Saturday, September 26, 2015

There is no Map of Grief

There are many lists of trite advice you can read about grief, but they may only add to your confusion about why you can't sync your feelings with the grief map created by our culture. This map tells you what is normal, but that doesn't apply to you. It was designed to keep the engine of our cultural machine running. It requires your numbness. It asks you to do your grieving in the three days allotted by your employer.
Refuse to be numb. You are not a machine. There is no time limit on how long you should be sad about your loss. Days, weeks, months, and years are meaningless.

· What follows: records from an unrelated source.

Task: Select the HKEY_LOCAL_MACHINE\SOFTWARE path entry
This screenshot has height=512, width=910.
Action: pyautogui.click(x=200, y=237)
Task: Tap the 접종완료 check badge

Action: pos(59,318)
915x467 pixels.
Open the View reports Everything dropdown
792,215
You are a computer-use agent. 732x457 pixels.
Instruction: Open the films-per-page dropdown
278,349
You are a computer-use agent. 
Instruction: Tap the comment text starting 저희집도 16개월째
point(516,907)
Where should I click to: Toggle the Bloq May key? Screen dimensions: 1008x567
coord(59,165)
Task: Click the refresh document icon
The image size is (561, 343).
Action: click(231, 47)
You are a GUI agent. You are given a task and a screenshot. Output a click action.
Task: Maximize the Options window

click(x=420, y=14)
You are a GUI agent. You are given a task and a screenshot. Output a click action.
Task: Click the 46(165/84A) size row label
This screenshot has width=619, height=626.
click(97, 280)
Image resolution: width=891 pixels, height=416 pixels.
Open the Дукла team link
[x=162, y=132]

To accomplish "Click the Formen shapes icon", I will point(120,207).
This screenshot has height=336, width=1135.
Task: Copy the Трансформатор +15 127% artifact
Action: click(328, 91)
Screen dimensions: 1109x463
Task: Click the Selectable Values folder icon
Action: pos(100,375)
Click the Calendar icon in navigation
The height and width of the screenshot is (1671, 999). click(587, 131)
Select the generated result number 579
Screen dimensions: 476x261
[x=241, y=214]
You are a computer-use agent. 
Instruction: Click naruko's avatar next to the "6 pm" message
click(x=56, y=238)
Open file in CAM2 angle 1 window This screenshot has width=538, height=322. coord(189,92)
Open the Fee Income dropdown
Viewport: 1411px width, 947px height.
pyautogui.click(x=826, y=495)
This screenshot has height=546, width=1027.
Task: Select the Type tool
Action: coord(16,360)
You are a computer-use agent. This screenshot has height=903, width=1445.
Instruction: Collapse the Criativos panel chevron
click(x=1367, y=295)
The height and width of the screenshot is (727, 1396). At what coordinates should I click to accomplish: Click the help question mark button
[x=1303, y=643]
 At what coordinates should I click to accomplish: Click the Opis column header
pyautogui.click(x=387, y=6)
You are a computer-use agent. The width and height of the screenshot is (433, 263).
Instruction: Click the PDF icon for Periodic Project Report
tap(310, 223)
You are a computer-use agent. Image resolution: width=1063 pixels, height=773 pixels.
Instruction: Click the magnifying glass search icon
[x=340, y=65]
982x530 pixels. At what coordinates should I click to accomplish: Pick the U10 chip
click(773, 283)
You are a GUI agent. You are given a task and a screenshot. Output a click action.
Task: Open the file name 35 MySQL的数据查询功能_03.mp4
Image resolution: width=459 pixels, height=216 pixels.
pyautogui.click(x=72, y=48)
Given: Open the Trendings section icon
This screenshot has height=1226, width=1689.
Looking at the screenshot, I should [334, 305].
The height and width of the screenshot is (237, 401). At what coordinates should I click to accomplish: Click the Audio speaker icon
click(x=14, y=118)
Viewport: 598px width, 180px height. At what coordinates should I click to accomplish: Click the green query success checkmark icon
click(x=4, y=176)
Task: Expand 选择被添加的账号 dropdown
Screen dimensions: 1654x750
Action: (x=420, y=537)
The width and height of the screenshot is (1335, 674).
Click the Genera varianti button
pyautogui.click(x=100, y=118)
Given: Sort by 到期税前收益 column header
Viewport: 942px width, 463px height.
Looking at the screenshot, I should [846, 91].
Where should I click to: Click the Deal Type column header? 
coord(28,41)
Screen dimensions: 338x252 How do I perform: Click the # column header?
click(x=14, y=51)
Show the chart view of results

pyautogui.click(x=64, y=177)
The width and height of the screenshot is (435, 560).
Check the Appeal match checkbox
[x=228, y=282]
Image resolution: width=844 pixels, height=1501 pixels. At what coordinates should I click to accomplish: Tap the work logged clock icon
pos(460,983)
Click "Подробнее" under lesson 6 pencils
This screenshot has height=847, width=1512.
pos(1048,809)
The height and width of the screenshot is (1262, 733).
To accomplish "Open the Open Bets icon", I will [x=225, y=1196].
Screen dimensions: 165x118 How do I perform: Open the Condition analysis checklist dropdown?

Your heart has been badly broken and know that you never completely get over the loss of your loved one. They live forever in your broken heart that doesn't seal back up. And yet you come through. It's like having a broken leg that never heals perfectly- that still hurts when the weather gets cold, but you still learn to dance with the limp.
Grief teaches us about who we are. Grief has a way of showing us just how deep our aliveness goes. If you have been sitting on old grief from your childhood, your failed relationships, the loss of a family pet when your were nine, or any other losses you were unable to honor in the past, this left-over  grief will also come through as you grieve. Let it.
Grief is the gift that cannot die. It changes the course of your life forever. If you allow yourself the chance to feel it for as long as you need to-you will be guided by it. You will become someone it would have been impossible for you to be, and in this way your loved one lives on, in you.